Using Beefier Tube Preamplifier Stages – Those 12AX7 and ECC83 tubes used in “conventional” double-triode phase-splitters are not exactly designed to drive banks of pentode or beam tetrode power output tubes. Not to mention that conventional double-triode phase-splitter has an inherent problem of high input capacitance caused by the Miller Effect. This causes high-frequency loading on the input tube and reduces bandwidth. Making it very difficult to use appreciable amounts of negative feedback without instability due to the phase shifts incurred, and negative feedback is “somewhat” of a necessity with “modern” pentode and beam tetrode output power tubes. Beefier preamplifier tubes like the 4-watt anode dissipation 5687 preamp tube, which can be used as an "improved” input tube. So does a 6AU6 low-noise R.F. pentode because it can maintain stability when used in a “modern” tube amp design with appreciable amounts of negative feedback. Or a dedicated phase-splitter tube, like the ECF80 triode-pentode tube. The problem with these types of tubes is that preamplifier circuits using these designs that are already relegated into the “public domain” are few and far between. For example, your friend from college will not be willing to take it likely that you are making millions of dollars from your friend’s vacuum tube preamplifier designs that he formulated during the 1990s - Especially when your friend from college is currently one of the millions of victims of the on-going subprime mortgage crisis. Lastly, using beefy preamplifier tubes might sound great for domestic hi-fi tube-based amplifiers, but in electric guitar amplifier applications, they tend to make the guitar amp sound “dry”. Like those hard-sounding Carlsbro transistor-based guitar amplifiers that became widely available during the early 1990s.

So there you have it - A few ways that you can tweak the sound of your electric guitar amplifier. If you have other ideas that I haven’t discussed here, please feel free to drop me a line.
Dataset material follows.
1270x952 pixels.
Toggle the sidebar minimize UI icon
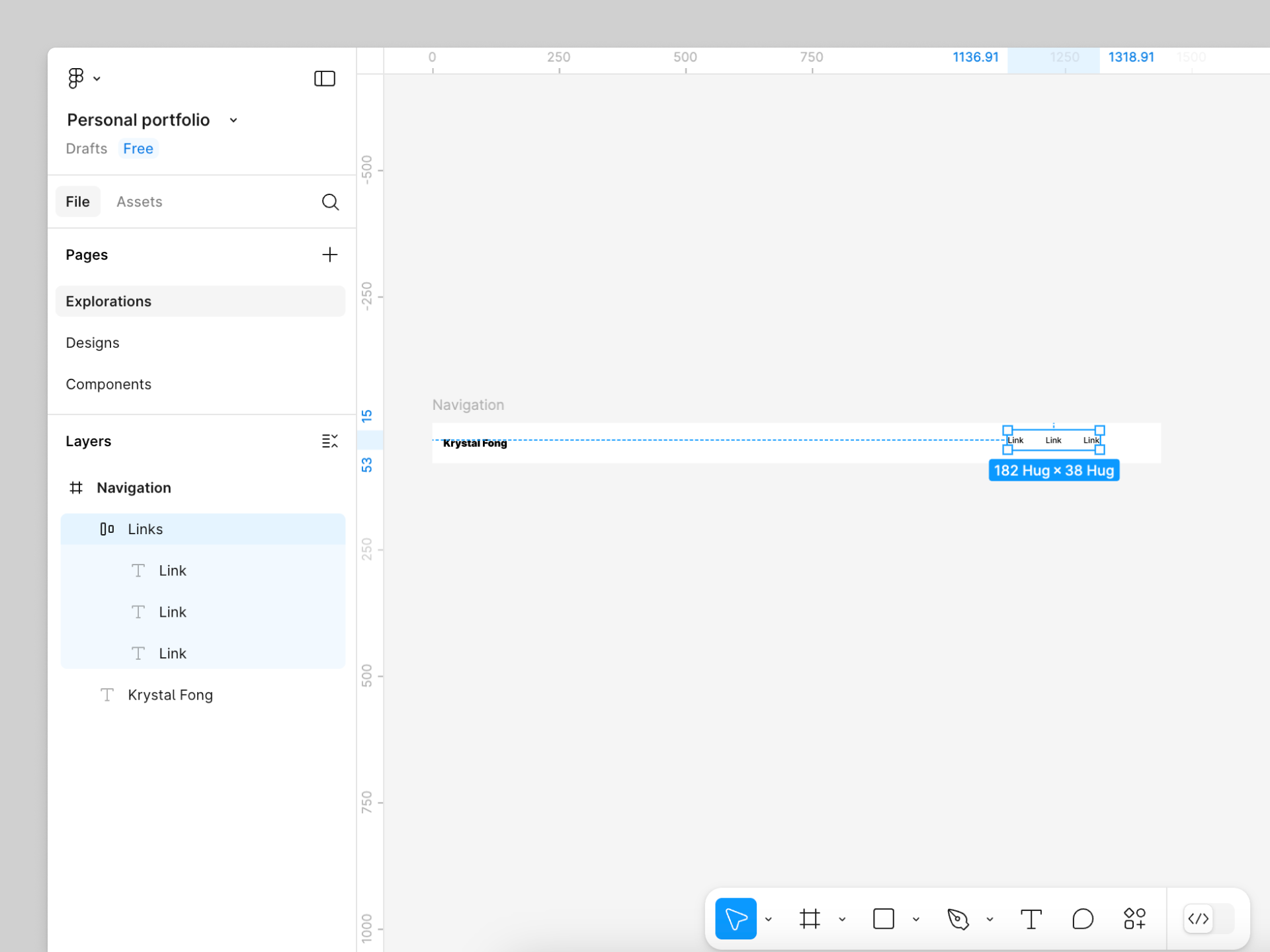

  1. I don't think we can ever improve the tried-and-tested 12AX7-based tube preamplifier section of most vacuum tube-based electric guitar amplifier in the market right now.Electric guitar amplifiers are primarily designed for music making - not high fidelity music reproduction. I used to have a fledgling band back in college and our "well-healed" lead guitarist managed to acquire a Marshall-Kondo hi-fi vacuum tube-based based amp. He was courageous enough to play his Gibson Les Paul through it and it sounded so dry. Reminiscent of those cheap solid-state Carlsbro guitar amps from the early 1990s. Designing a guitar amp that works double-duty as a hi-fi amp while sounding excellent at both is nigh on impossible.
    P.S. Have you ever experimented with high slew rate operational amplifiers - i.e. OP-Amp ICs on their worthiness in hi-fi and electric guitar effects applications?

  2. I think high slew rate op-amp chips deserve further evaluation about their sound quality worthiness when it comes to electric guitar effects boxes and high fidelity amplifier applications. Though I've read somewhere - probably from an old Electro-Harmonix advert that discrete small-signal transistor-based fuzz boxes produces a more tube-like sounding sustain in comparison to their op-amp based counterparts. LM318 vs. LF356 anyone?

  3. In my experience, hi-fi amps that have a circuit configuration based on the relatively high output impedance of tube / valve-based electric guitar amplifiers like the Mesa Baron and Mesa Tigris to cite examples tend to sound very good on slow tempo music like those gorgeously languid-paced Nina Simone songs but tend to get confused when playing 250 to 300 beats-per-minute Death Metal and Jazz Fusion recordings.
    On the viability of op-amp chips for hi-fi use, I'll be blogging on it soon when I find my journal of my experiments on this back in 1989.